Ogni anno il 25 novembre si celebra giornata internazionale contro la violenza sulle donne e il femminicidio.

Quella del 25 novembre non è una data scelta a caso dall’ONU: ricorre infatti l’anniversario dell’assassinio delle sorelle Mirabal, tre coraggiose donne rivoluzionarie, che furono massacrate nel 1960.

I dati dell’ANSA restituiscono una situazione allarmante:

  • Il 55% delle donne si dichiara vittima di una manifestazione diretta di molestia e discriminazione sul lavoro;
  • Il 22% ha dichiarato di aver avuto contatti fisici indesiderati;
  • Il 53% ha subito complimenti espliciti non graditi.

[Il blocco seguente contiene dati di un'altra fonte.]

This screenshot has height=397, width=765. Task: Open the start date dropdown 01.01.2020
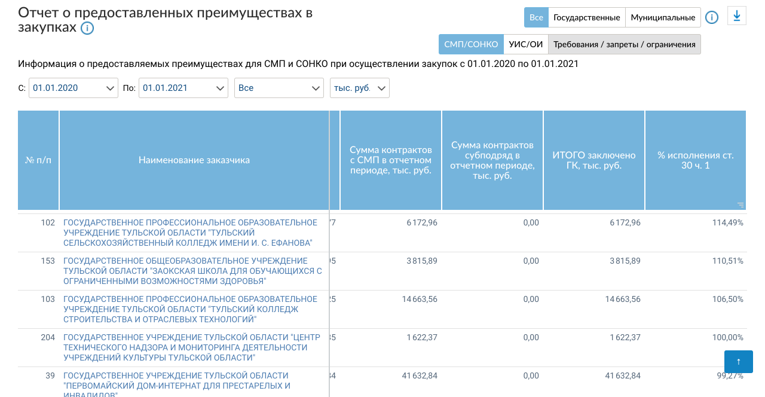(x=74, y=88)
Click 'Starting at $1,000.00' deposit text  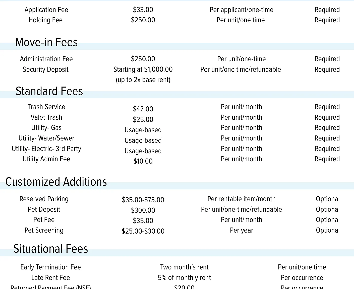143,69
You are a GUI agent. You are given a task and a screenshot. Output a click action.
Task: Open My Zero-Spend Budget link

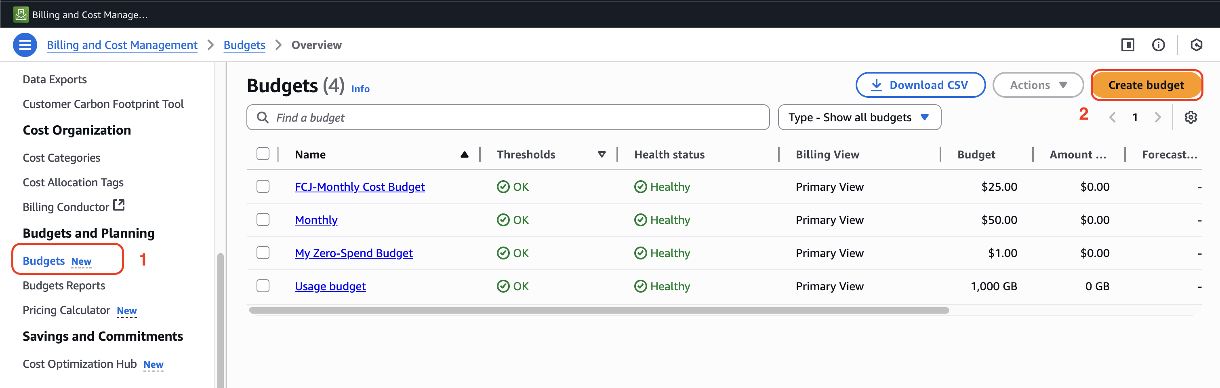click(353, 253)
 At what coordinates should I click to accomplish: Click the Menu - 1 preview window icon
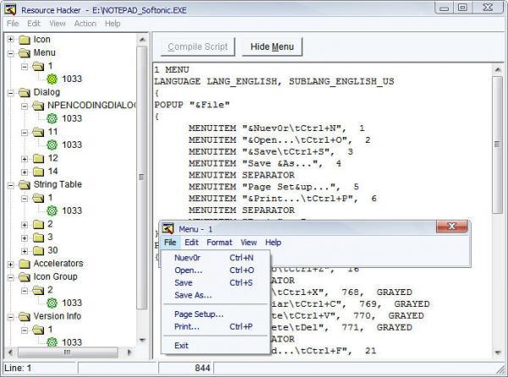click(168, 228)

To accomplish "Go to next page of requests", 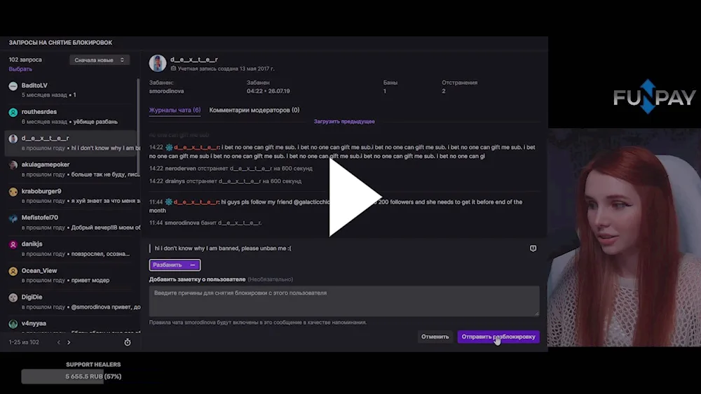I will point(69,342).
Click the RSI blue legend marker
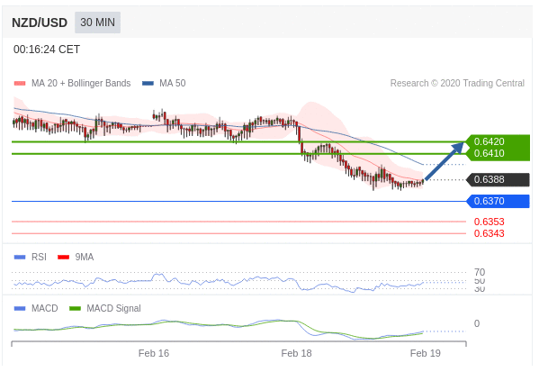Viewport: 539px width, 372px height. pyautogui.click(x=20, y=257)
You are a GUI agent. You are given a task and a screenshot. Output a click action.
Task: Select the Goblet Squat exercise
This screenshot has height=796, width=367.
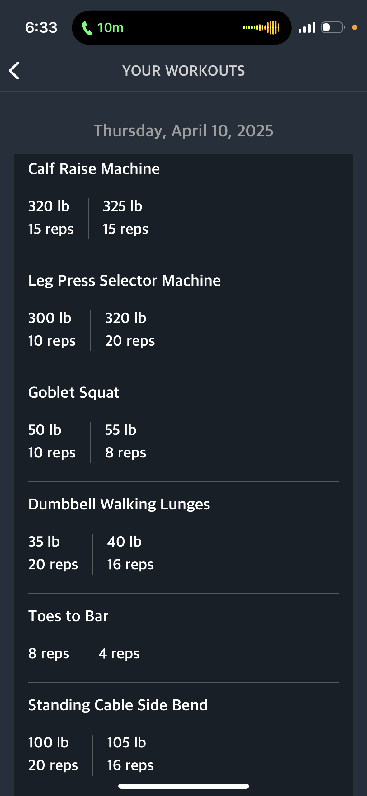point(74,393)
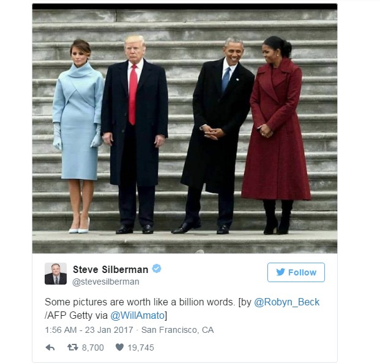The image size is (380, 364).
Task: Open the 1:56 AM - 23 Jan 2017 timestamp
Action: click(89, 330)
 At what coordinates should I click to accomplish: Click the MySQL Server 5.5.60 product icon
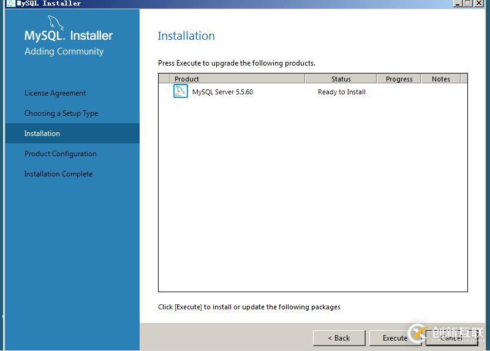pyautogui.click(x=180, y=92)
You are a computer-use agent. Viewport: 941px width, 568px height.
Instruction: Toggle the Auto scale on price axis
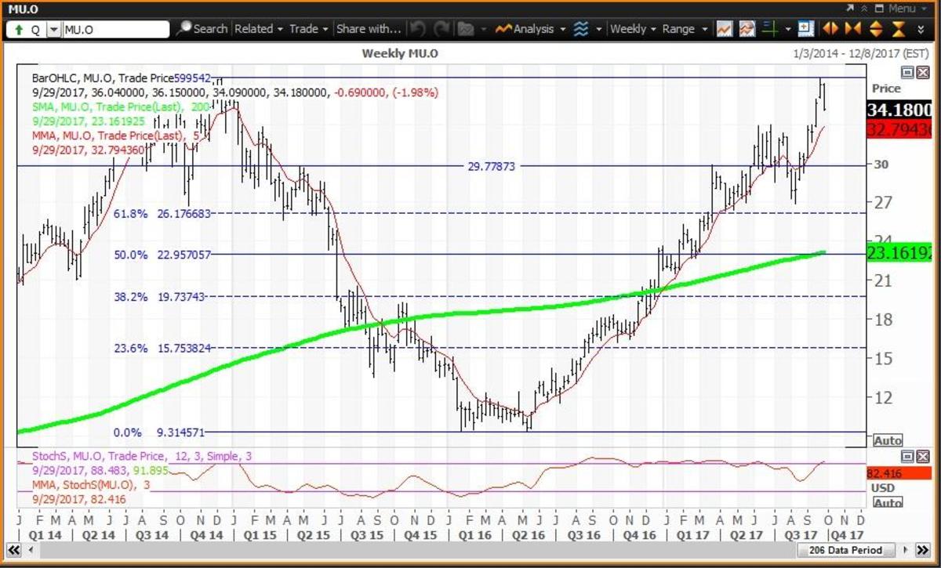point(888,440)
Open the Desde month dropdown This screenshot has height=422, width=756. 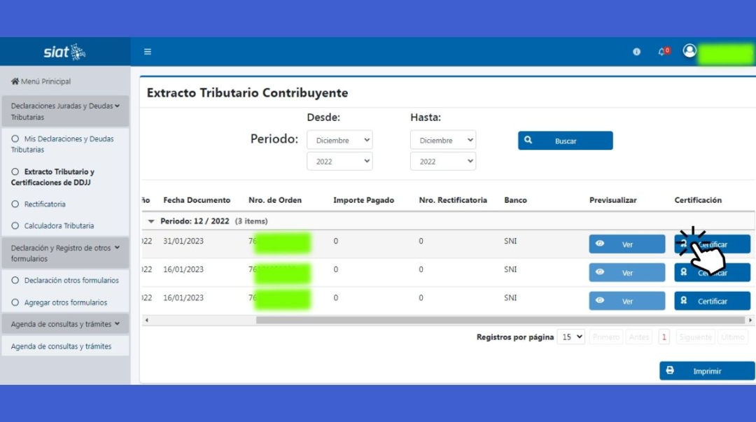[x=340, y=141]
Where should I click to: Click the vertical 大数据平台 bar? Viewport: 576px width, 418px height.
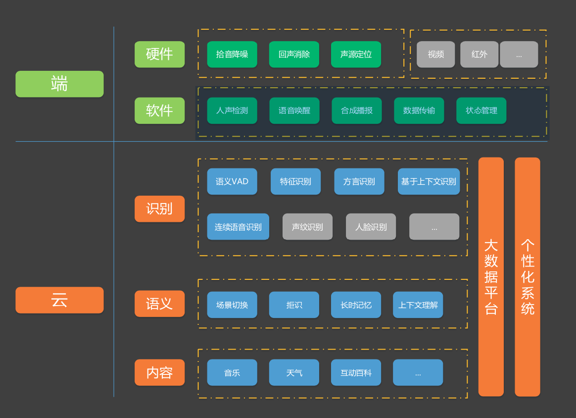point(491,276)
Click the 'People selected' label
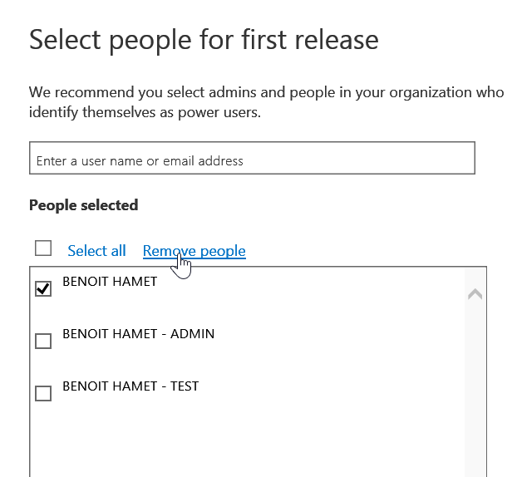 click(x=83, y=204)
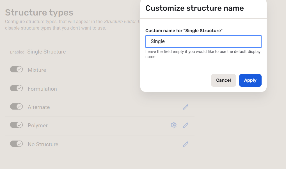Select the Alternate structure label
Screen dimensions: 286x169
(x=39, y=107)
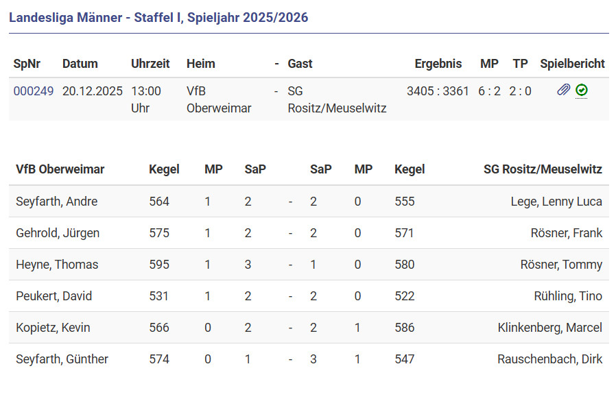616x399 pixels.
Task: Click on Heyne, Thomas row name
Action: [x=57, y=265]
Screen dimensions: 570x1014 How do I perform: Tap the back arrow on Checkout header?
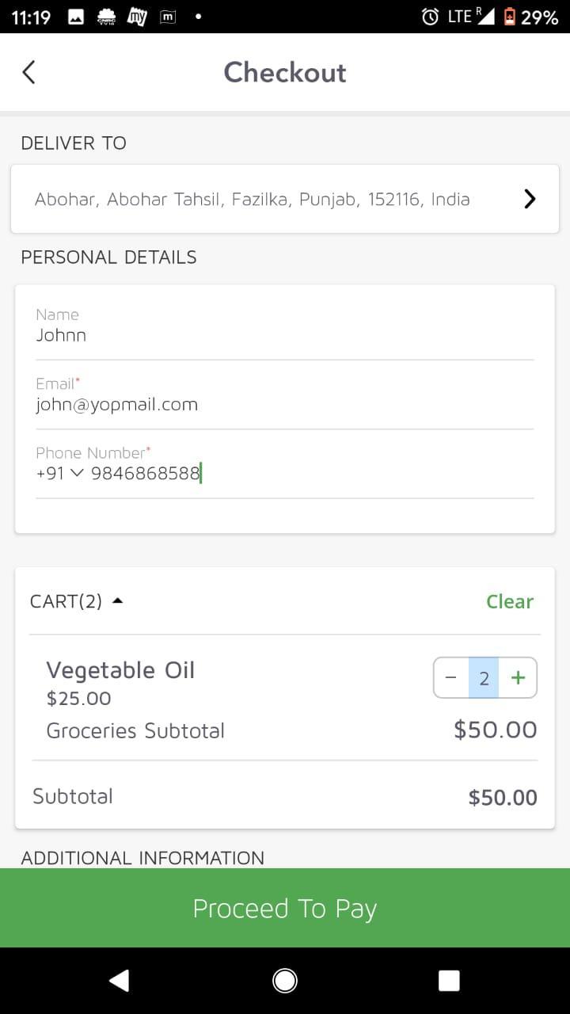coord(29,72)
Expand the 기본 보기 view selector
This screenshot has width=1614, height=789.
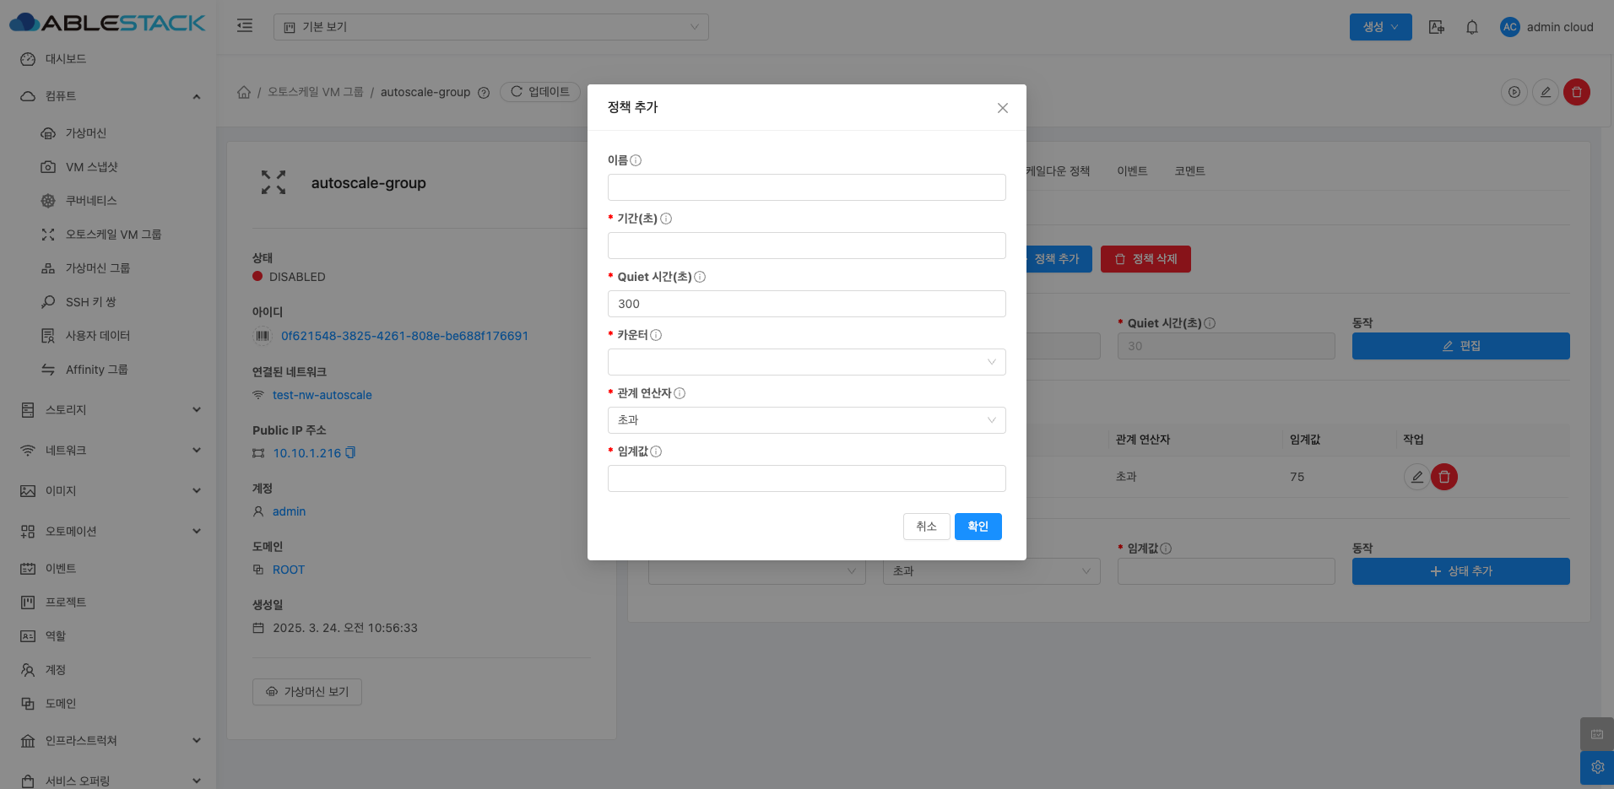[490, 27]
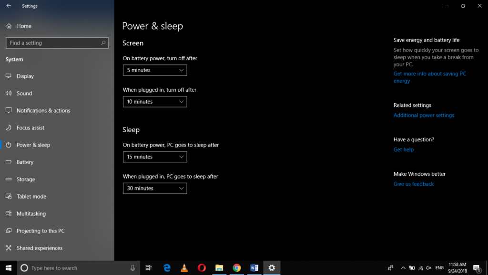Change the plugged-in screen timeout dropdown

pos(154,101)
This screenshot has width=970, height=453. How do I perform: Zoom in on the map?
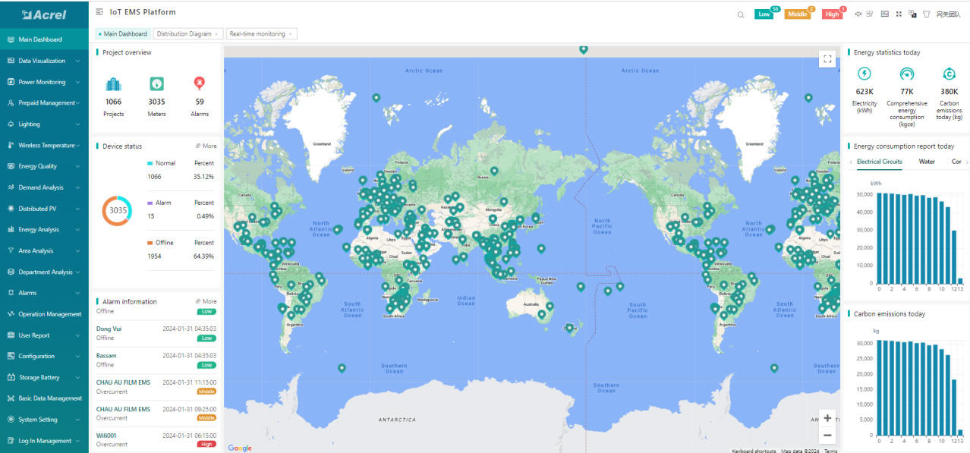(827, 418)
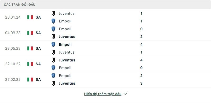Select bold Empoli name in 23.05.23 match
This screenshot has height=103, width=211.
pos(65,45)
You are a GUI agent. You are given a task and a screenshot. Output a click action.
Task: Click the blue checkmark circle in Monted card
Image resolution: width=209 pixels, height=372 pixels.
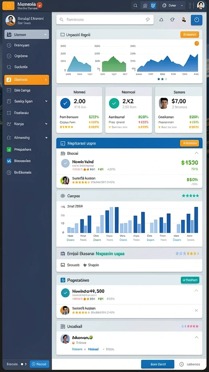click(65, 104)
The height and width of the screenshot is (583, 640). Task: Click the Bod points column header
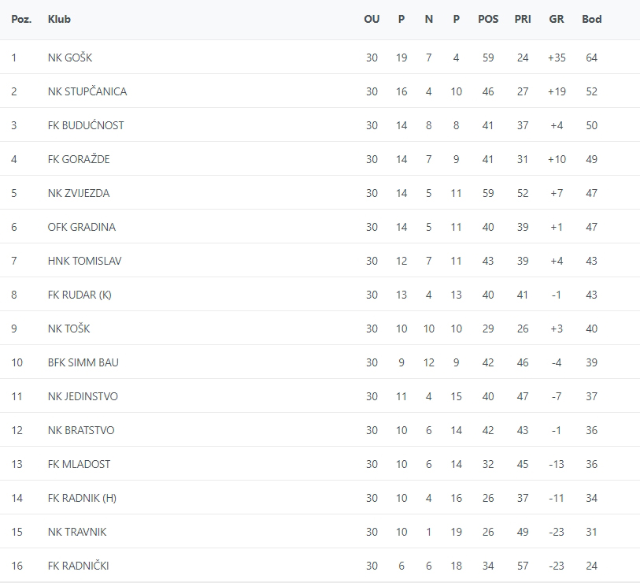click(591, 19)
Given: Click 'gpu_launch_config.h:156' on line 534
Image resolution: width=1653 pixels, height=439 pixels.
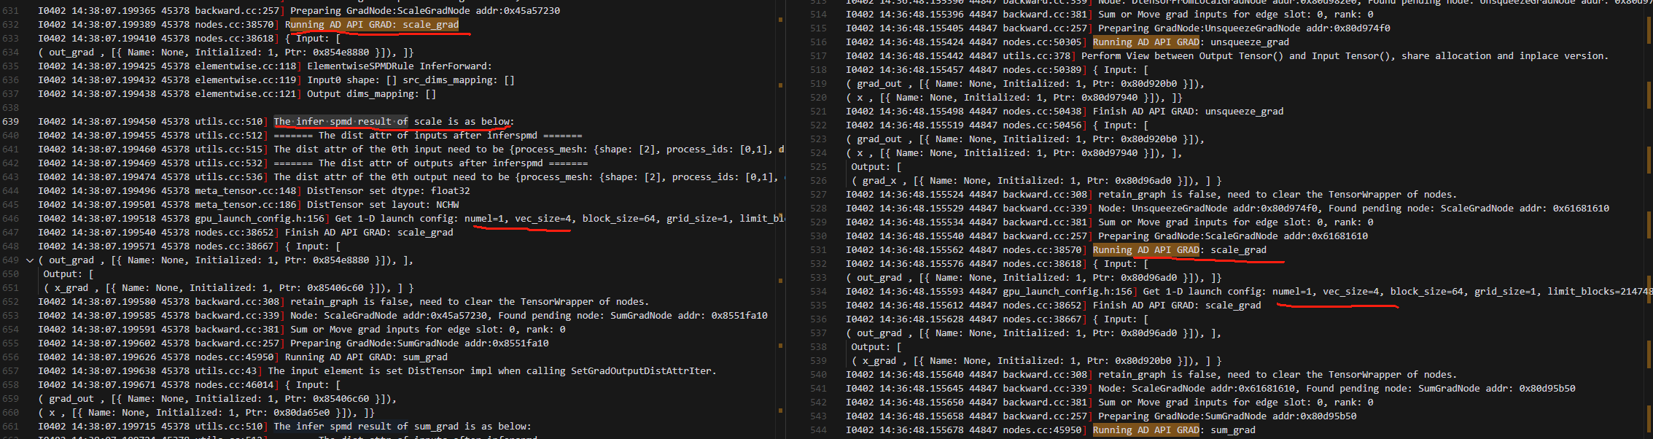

Le conseguenze si riflettono in una limitazione del proprio comportamento per paura che possa essere male interpretato o portare a conseguenze negative:

  • Il 58% delle donne intervistate non reagisce efficacemente di fronte ad una molestia;
  • Il 38% non vuole passare come una persona troppo aggressiva o “quella che se la prende”;
  • L’11% non sa come fare.

Un problema culturale ormai insito all’interno del contesto professionale italiano che necessita di un profondo e continuo lavoro di educazione e sensibilizzazione:

  • Il 62% dichiara di essere considerata aggressiva se si mostra ambiziosa o assertiva;
  • Tra queste, il 42% ricopre un ruolo di responsabilità dirigenziale.

Sempre rispetto a carriera e potere, siamo ancora al secolo scorso: per gli uomini è più facile e veloce crescere e vedere riconosciuti i propri meriti.

Arrivano di più e prima a posizioni di potere, ciò fa sì che in azienda la leadership diffusa sia prevalente al maschile.

La carriera della donna è ancora troppo spesso interpretata alla luce di altri fattori rispetto al merito o alla competenza:

  • Il 71% sperimenta contesti in cui la leadership e i ruoli di responsabilità sono spesso prevalentemente ricoperti da uomini;
  • Il 79% vede crescere i colleghi uomini più velocemente, anche se con minore esperienza della propria o di altre donne.

Questa difficoltà di progredire nel proprio percorso lavorativo peggiora in contesti in cui la genitorialità è percepita come condizione esclusivamente femminile.

Le donne, così, non sono serene nel comunicare alla propria azienda di essere incinta (41%).

Il 68% ha visto rallentare il proprio percorso di crescita, o quello di altre donne, a causa della maternità

Il 65% che ha sentito allusioni e commenti rispetto alle conseguenze negative della maternità in azienda.

A generare la discriminazione non è solo un rapporto sbilanciato di forza nel contesto lavorativo dato dai ruoli operativi degli uomini rispetto a quelli delle donne, ma anche l’appartenenza al genere.